The technological advancements of recent years led to a pervasion of all life areas with information systems and allows to conveniently and affordably gather large amounts of data. The key to our information society is the transformation of the mere data in these comprehensive databases into information and knowledge. One research area committed to this goal is the one of data mining, where the task is to automatically or semi-automatically extract previously unknown patterns from such data sources. The subject of this thesis is the mining task of clustering, which aims at grouping objects based on their similarity such that similar objects are grouped together, while dissimilar ones are separated.
Since modern storage systems are not subject to practical limitations anymore, data can be captured in its full complexity without restriction to a small selective set of aspects. For such complex data, just identifying a single clustering is often not sufficient. Instead, multiple, alternative, and valid clusterings can be identified for a single dataset, each highlighting different aspects of the data. The paradigm of multi-view clustering, also referred to as alternative clustering, is dedicated to explicitly discover such a diverse set of multiple, alternative clusterings in order to find all hidden patterns in the data.

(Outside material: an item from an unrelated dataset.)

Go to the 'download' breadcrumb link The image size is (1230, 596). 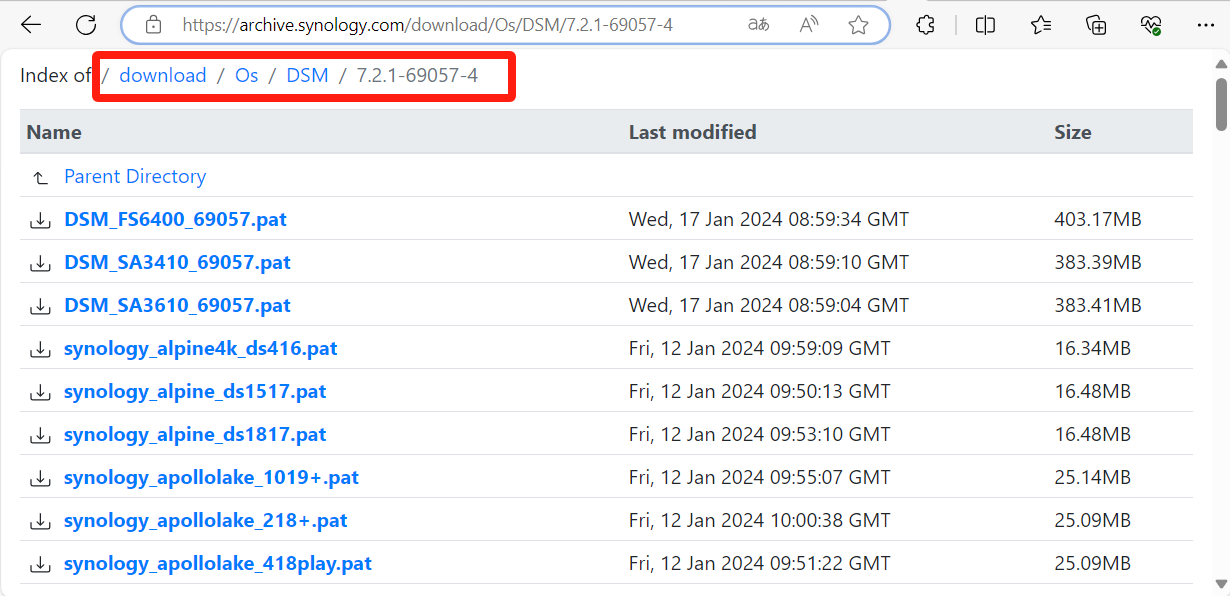(162, 75)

A second observation for complex data sources, where usually many characteristics are stored for each object, is the inability to find similar objects by considering all of these characteristics. While clustering based on all attributes, in the full-space, is futile, valuable cluster patterns can be found for subsets of attributes, in subspace projections. This problem is tackled by approaches of the subspace clustering paradigm, which aim at uncovering clustering structures hidden in subspace projections, such that for each cluster a set of relevant attributes is determined automatically.

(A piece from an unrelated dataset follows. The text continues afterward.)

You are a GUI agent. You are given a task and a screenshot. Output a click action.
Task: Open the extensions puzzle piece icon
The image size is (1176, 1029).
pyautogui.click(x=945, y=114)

In this thesis, we want to highlight fundamental parallels between the two paradigms of multi-view clustering and subspace clustering, since both account for the possibility of objects belonging to multiple clusters simultaneously. Consequently, we present several approaches exploiting synergy effects by combining both paradigms to find multiple, alternative clusterings in subspace projections of the data.

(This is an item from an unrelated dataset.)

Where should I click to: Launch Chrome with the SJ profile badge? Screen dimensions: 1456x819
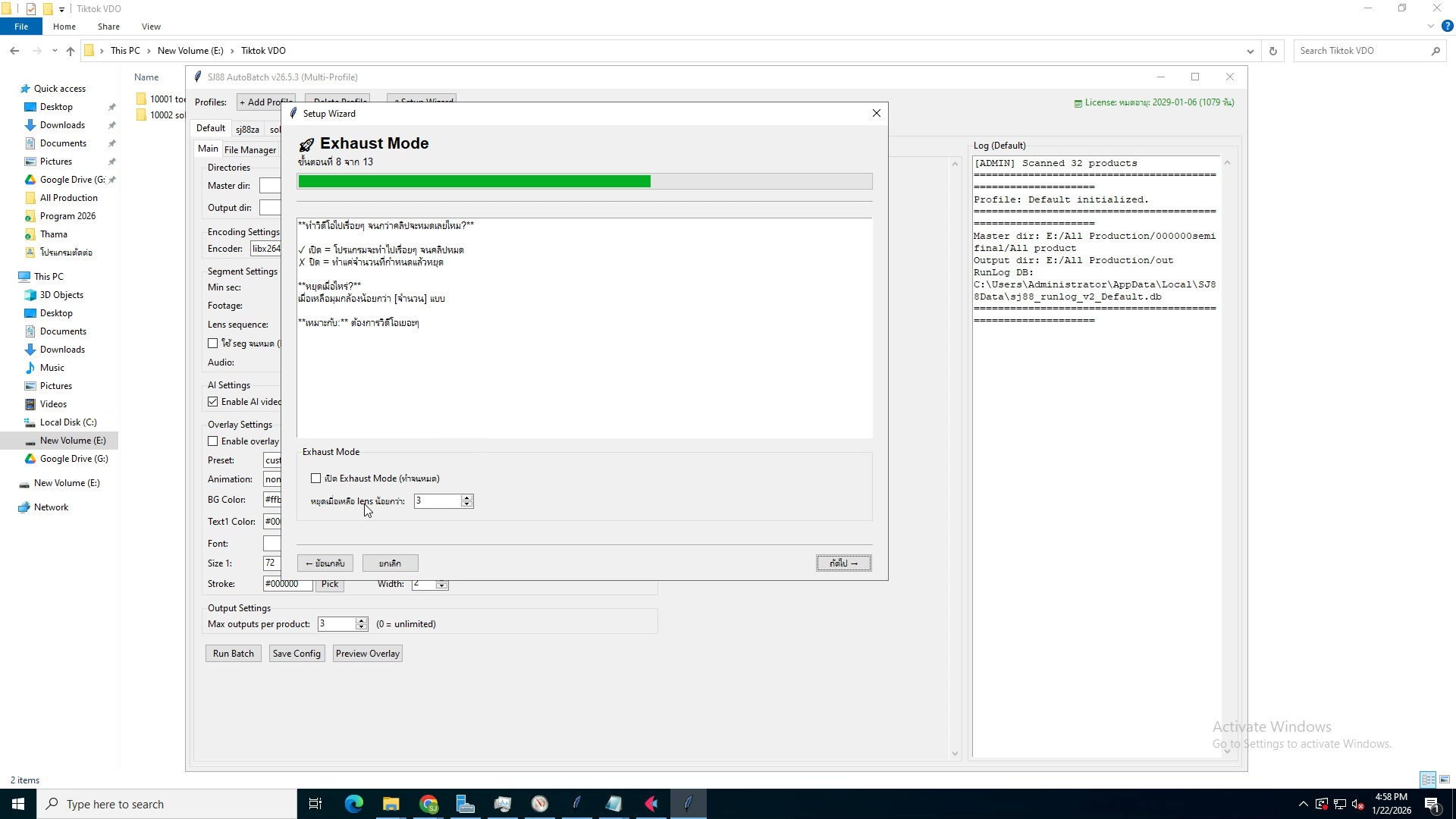pos(429,803)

Alternative Clustering in Subspace Projections
Modern storage systems allow to capture data in its full complexity. As implication for the data mining task of clustering, multiple, alternative, and valid clusterings can be identified for a single dataset. A second observation is that clustering based on all attributes, in the full-space, is futile, but valuable cluster patterns can be found for subsets of attributes.
This thesis contributes novel methods for detecting multiple, alternative clusterings in subspace projections of the data.